[Saved data entries]

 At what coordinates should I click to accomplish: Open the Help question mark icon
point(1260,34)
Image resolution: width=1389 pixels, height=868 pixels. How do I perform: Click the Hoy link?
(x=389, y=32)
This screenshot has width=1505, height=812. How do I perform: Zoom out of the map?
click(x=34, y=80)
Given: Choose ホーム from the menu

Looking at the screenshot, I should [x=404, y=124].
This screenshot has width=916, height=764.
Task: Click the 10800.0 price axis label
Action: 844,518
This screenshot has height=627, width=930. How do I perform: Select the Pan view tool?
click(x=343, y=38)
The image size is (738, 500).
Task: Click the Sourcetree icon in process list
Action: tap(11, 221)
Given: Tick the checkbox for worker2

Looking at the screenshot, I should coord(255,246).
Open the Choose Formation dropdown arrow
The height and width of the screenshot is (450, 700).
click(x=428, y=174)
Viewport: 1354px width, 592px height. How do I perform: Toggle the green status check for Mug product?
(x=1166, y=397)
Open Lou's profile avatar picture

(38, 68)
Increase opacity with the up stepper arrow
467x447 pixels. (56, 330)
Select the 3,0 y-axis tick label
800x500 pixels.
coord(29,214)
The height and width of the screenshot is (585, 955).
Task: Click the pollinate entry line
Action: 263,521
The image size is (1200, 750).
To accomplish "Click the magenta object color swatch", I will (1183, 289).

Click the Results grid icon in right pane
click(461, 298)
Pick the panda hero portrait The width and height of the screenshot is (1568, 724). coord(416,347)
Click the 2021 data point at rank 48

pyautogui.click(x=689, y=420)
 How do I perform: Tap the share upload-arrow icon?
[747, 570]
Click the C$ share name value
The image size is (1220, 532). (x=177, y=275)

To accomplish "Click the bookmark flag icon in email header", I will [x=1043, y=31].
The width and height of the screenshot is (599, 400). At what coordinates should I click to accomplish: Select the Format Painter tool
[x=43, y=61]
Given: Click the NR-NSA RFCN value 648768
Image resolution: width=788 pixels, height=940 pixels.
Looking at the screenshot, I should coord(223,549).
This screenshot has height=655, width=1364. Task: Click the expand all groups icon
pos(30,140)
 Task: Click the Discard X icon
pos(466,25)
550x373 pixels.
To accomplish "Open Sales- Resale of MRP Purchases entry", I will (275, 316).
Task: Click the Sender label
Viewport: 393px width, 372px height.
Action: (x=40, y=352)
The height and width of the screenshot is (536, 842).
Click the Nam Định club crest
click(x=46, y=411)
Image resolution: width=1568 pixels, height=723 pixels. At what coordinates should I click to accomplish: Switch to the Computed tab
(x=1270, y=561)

→ **EXERCISE BRIEF**:
The answer must consist of every line from the entries above that contains "will".

→ **WRITTEN RESPONSE**:
To accomplish "Click the magenta object color swatch", I will (1183, 289).
To accomplish "Click the bookmark flag icon in email header", I will [x=1043, y=31].
To accomplish "Open Sales- Resale of MRP Purchases entry", I will (275, 316).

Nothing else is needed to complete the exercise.